WHAT IS PERMACULTURE?

The word “Permaculture” was created in Australia in the 70’s by Bill Mollison and David Holmgren, following the unsettling observation that the agricultural industry was becoming more and more obstructive to our biodiversity. Mollison and Holmgre’s goal was to create an alternative yet efficient method which was respectful of nature.

They were inspired by a Japanese microbiologist, Masanobu FUKUOKA (1913/2008), who was a supporter of natural agriculture.

In his research, he used the forest as the definition of a “high efficiency”, “self-sufficient system”, and therefore as a model to the construction of sustainable, balanced human organisations, in the heart of a protected environment.

Permaculture’s ethic lies on three founding pillars:

– Taking care of our land (soil, water, plants, animals). This implies a rationed use of resources.

– Taking care of Mankind: ourselves, our close ones and the human community as a whole.

– Sharing resources in a fair and supportive manner.
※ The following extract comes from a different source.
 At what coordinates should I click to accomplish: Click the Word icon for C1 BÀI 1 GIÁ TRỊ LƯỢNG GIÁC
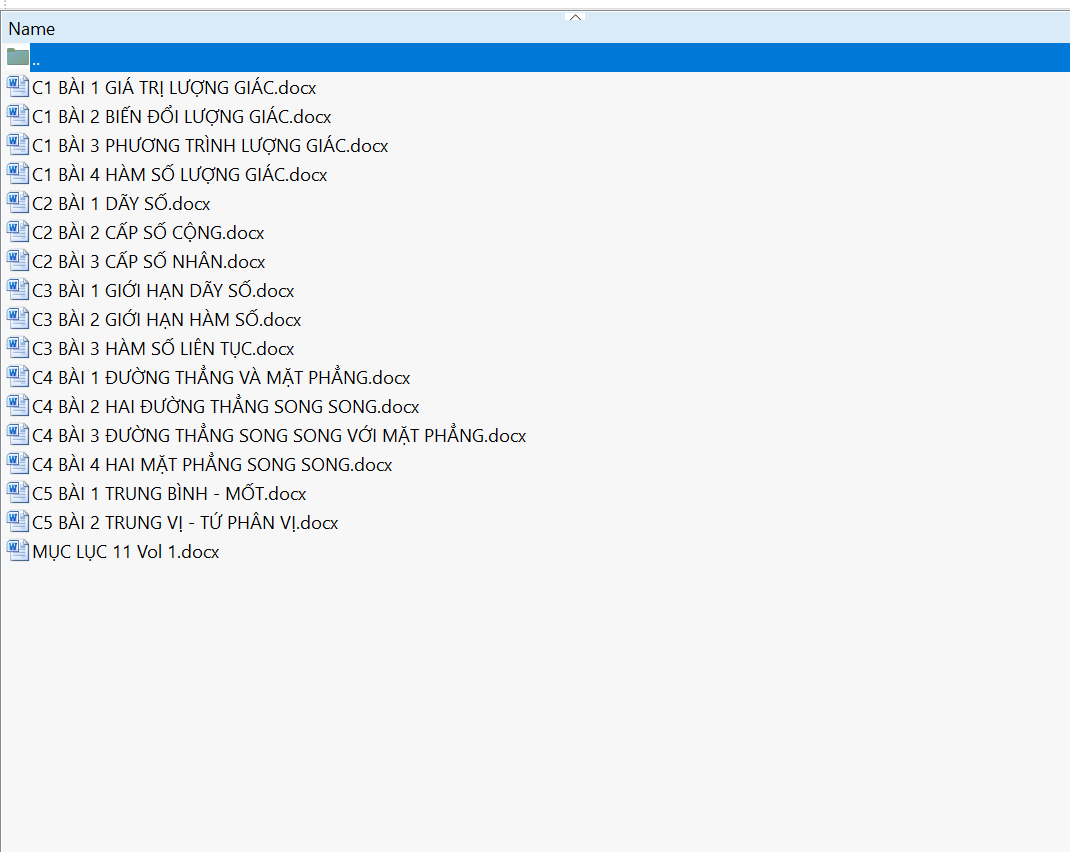pyautogui.click(x=18, y=87)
While it was originally based on agriculture, the concept of Permaculture evolved to taking into account the entire human activity. It is now a philosophy of life adapted to our daily routine. It is not a list of does and don’ts, which we have to follow.

For Bill Mollison “the goal of Permaculture is to follow ways of life which won’t damage the environment, won’t exploit humans or living creatures, won’t contaminate soil but have to be economically feasible, and by consequence are sustainable in the long run.”